* Begin *
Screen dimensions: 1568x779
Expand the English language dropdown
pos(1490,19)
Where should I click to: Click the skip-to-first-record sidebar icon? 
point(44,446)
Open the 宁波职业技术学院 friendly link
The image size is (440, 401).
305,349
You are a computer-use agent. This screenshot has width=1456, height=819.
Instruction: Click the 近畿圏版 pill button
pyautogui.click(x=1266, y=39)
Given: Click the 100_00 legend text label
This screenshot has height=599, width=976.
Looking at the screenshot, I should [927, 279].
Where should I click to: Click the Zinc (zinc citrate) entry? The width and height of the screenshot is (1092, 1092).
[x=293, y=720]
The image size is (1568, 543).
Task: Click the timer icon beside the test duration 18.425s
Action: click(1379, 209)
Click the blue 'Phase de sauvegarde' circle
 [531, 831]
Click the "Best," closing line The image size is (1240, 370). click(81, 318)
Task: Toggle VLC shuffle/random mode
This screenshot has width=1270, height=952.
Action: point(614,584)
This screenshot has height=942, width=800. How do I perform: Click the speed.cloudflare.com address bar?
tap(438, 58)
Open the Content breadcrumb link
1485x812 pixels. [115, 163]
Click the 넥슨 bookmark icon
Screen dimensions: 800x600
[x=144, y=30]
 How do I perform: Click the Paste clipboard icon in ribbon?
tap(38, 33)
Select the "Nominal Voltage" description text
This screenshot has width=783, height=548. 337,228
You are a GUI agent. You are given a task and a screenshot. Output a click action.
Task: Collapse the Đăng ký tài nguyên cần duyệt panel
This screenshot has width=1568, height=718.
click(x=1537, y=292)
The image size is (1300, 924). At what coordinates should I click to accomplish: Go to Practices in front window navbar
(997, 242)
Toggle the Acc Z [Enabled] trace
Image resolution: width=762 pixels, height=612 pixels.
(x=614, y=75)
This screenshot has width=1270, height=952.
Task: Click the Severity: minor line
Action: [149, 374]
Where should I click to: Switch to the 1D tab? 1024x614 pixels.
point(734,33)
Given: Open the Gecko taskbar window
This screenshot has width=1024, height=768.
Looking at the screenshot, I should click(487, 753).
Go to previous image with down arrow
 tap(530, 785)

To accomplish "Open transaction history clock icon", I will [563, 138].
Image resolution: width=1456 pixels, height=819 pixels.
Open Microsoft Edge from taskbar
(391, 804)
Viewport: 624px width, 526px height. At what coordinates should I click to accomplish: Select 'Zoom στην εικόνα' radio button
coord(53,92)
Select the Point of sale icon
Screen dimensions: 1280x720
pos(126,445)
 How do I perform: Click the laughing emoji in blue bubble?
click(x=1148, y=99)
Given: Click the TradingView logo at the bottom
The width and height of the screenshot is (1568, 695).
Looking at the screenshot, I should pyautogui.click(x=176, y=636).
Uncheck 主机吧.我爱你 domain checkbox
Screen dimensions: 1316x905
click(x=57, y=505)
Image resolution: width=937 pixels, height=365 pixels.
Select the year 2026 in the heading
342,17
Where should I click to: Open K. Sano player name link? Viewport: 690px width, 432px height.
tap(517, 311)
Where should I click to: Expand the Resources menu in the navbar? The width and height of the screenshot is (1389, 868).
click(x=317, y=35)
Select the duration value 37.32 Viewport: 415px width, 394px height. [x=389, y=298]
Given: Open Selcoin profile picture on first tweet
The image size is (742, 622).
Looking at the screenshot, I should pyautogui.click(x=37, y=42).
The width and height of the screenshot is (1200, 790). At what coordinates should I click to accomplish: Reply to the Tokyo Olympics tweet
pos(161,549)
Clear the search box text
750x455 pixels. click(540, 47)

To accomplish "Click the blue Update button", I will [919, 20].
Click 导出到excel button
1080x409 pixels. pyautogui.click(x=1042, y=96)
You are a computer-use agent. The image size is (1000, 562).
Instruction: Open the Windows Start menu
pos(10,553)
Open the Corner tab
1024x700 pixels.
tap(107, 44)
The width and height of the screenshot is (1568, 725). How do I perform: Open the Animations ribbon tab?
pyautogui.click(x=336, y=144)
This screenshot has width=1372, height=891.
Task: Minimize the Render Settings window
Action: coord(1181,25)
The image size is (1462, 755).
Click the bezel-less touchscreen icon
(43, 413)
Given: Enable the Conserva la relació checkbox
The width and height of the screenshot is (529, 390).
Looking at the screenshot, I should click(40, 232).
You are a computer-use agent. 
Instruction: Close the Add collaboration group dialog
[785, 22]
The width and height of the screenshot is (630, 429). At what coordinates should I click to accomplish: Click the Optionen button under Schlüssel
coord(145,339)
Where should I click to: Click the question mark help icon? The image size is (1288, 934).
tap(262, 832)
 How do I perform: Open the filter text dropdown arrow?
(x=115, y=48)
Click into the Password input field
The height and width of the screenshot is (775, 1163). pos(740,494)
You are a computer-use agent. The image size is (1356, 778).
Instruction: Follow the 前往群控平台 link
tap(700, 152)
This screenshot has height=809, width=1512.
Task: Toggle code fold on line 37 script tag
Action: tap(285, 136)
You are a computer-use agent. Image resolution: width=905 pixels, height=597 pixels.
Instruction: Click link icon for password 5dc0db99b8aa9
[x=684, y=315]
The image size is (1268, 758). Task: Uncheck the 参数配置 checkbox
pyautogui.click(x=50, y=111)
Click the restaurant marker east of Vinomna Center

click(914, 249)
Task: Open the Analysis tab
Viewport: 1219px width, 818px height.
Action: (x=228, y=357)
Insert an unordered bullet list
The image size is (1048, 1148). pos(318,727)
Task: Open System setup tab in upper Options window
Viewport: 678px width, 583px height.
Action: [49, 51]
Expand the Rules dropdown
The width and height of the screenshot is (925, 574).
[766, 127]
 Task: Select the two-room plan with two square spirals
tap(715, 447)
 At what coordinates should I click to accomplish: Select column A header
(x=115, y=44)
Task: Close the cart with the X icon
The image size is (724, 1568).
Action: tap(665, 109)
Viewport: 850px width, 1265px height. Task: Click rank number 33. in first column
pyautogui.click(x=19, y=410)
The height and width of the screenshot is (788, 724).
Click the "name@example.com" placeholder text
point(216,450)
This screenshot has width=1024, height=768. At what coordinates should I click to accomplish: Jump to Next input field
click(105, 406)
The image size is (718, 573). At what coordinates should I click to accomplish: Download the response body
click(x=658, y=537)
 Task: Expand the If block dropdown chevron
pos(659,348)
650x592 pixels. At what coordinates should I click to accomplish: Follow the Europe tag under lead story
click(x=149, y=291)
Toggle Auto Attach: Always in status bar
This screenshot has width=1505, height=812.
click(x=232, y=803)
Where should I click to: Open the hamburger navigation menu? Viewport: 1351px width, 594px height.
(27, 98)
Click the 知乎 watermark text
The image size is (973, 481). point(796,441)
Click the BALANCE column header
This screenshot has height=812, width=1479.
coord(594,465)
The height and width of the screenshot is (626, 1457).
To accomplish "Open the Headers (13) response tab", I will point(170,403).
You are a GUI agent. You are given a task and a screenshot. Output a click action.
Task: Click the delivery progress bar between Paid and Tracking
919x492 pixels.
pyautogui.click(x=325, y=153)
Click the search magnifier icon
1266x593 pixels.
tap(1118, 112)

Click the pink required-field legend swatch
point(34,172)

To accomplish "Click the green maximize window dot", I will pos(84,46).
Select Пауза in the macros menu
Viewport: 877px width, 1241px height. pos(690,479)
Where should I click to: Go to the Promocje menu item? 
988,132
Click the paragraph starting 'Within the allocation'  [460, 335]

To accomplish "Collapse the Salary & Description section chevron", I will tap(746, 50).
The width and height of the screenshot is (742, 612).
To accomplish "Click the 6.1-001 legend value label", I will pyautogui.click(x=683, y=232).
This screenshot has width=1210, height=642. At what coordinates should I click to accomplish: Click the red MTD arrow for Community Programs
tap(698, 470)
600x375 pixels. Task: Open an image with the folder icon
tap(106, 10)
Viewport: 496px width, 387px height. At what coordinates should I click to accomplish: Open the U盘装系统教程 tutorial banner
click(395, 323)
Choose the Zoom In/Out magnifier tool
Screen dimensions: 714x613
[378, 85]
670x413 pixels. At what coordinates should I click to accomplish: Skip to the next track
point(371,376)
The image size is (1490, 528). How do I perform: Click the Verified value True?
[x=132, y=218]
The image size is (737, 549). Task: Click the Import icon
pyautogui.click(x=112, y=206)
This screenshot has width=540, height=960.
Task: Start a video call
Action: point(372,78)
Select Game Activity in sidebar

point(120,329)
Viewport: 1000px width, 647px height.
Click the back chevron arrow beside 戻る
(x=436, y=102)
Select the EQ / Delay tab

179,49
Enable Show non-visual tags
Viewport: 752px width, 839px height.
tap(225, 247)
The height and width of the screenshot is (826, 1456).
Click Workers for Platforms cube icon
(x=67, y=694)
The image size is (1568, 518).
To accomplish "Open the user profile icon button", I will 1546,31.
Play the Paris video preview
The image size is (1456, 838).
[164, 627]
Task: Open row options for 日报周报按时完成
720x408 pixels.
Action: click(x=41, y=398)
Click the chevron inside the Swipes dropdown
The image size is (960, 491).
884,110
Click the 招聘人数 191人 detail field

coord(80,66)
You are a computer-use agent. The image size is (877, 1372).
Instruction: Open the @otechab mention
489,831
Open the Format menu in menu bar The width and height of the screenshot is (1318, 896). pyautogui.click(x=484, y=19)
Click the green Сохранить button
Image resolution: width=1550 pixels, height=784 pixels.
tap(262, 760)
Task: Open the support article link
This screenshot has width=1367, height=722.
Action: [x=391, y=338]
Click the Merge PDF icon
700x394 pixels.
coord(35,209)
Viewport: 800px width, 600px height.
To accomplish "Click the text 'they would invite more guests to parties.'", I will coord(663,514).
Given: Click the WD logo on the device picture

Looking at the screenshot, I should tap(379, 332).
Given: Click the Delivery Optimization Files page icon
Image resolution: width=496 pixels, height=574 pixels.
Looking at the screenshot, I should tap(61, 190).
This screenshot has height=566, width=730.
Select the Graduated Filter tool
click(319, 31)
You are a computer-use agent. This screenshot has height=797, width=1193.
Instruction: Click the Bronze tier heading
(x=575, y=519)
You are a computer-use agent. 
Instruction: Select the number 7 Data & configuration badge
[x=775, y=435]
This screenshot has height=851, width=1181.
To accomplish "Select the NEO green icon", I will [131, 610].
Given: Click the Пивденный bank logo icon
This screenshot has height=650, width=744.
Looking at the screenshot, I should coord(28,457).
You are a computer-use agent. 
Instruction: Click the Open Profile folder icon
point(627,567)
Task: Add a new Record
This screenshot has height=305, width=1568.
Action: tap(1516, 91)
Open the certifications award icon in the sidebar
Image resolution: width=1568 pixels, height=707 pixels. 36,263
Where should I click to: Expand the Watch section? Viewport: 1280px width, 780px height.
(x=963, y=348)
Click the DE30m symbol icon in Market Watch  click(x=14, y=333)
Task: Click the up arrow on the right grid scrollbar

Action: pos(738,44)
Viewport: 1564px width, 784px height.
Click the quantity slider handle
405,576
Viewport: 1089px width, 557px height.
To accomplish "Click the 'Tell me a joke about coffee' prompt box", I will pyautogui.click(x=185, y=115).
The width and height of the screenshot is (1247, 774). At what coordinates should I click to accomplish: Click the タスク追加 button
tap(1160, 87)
* End *
Retype, unchanged, the lines in the records running from the line that contains "Open the Content breadcrumb link" through the line that contains "This screenshot has width=783, height=548.", including both of those lines.

Open the Content breadcrumb link
1485x812 pixels. [115, 163]
Click the 넥슨 bookmark icon
Screen dimensions: 800x600
[x=144, y=30]
 How do I perform: Click the Paste clipboard icon in ribbon?
tap(38, 33)
Select the "Nominal Voltage" description text
This screenshot has width=783, height=548. 337,228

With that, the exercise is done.